Pujllay child rights and sustainable food program
Severe weather events and flooding have highlighted Bolivia's urgent need for a more focused approach to dealing with the consequences of climate change and helping communities prepare for disasters. This program empowers children to learn about their rights and help their community in a positive way.
About the program
Over recent years Bolivia, one of Latin America’s poorest country, has suffered from increased rainfall and hailstorms. Severe weather events and flooding have highlighted the country's urgent need for a more focused approach to dealing with the consequences of climate change and helping communities prepare for disasters.
Pujllay is a child rights and sustainable food program in Bolivia that targets 44 marginalised rural and urban communities in the region of Cochabamba. The Caritas Australia supported project addresses the challenges of food security and its associated costs, such as threats to the rights of the child and the loss of local cultural identity caused by migration for work.

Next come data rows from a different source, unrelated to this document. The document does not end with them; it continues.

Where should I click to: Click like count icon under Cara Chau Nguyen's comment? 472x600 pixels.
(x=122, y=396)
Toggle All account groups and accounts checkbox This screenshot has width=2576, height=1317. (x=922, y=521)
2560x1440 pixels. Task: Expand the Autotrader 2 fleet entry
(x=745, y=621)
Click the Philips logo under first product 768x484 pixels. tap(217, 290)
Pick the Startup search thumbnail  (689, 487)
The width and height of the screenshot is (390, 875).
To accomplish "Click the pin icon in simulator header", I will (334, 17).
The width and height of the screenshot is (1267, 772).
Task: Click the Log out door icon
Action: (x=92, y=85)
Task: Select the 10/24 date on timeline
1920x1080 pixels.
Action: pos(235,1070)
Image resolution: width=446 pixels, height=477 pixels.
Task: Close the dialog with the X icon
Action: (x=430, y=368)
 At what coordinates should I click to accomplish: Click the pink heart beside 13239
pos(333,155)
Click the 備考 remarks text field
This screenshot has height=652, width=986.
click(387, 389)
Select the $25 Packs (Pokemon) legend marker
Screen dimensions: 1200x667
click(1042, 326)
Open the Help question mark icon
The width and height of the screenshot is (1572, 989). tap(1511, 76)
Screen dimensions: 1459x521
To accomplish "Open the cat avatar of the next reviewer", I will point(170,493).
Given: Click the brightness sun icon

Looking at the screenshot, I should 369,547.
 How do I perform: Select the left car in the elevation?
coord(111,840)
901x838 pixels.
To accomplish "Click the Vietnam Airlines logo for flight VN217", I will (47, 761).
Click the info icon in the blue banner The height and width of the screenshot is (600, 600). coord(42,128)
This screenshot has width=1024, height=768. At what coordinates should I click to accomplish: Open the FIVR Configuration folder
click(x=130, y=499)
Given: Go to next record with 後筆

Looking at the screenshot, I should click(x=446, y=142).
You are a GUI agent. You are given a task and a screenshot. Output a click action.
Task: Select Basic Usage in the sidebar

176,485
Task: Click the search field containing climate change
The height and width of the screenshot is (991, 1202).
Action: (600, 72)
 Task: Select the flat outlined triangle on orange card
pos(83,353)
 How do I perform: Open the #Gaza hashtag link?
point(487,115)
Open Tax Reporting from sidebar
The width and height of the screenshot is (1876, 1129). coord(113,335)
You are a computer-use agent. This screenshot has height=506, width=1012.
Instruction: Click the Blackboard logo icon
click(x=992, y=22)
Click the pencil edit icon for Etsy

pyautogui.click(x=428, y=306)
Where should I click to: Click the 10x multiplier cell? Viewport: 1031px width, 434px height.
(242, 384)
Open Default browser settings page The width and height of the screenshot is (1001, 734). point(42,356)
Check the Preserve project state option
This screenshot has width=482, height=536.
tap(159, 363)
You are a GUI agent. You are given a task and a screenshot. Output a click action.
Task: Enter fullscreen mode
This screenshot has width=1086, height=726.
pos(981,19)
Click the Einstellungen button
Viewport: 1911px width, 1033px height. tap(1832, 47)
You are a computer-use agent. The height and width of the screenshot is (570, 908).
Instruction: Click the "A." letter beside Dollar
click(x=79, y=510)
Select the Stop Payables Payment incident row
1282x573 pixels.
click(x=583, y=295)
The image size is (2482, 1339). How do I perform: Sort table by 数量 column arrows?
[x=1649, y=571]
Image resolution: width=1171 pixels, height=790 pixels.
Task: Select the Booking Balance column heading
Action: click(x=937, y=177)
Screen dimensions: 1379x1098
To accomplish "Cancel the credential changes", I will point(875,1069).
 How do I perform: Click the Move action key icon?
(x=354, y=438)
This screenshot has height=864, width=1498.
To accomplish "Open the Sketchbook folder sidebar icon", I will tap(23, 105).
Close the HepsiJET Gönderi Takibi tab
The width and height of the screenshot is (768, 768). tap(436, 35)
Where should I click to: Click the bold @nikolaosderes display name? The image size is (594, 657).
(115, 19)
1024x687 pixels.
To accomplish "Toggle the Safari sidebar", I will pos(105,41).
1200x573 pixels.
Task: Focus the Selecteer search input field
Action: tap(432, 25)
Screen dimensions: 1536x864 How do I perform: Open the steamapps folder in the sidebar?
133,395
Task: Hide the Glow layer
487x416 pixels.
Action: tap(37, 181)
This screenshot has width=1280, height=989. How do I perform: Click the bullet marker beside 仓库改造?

Run by ASONGS, a coalition of 14 non-governmental health agencies, the program empowers children to become involved in the process of promoting human rights and improving the health and level of food security in their communities. The project affirms children as contributors to, rather than burdens on, the community.
The children meet each Saturday to participate in activities that teach them about environmentally sustainable animal breeding and food production, basic first aid, the use of locally grown plants as medicines, leadership skills, child rights and cultural identity.
The whole community benefits from the program, with parents and elders joining in to learn about recycling, water conservation, improving drainage for a safer environment and celebrating their Indigenous heritage.
As an action of solidarity with those affected by the floods in Bolivia in April 2007, the local Pujllay group gathered food, clothing and seeds to help their northern neighbours recover.
The program’s support for crop diversification and better nutrition has brought significant improvements in the health of the children involved. It has also raised awareness of children’s rights both locally and nationally. The program’s success has seen it expand in 2012 to benefit 44 communities.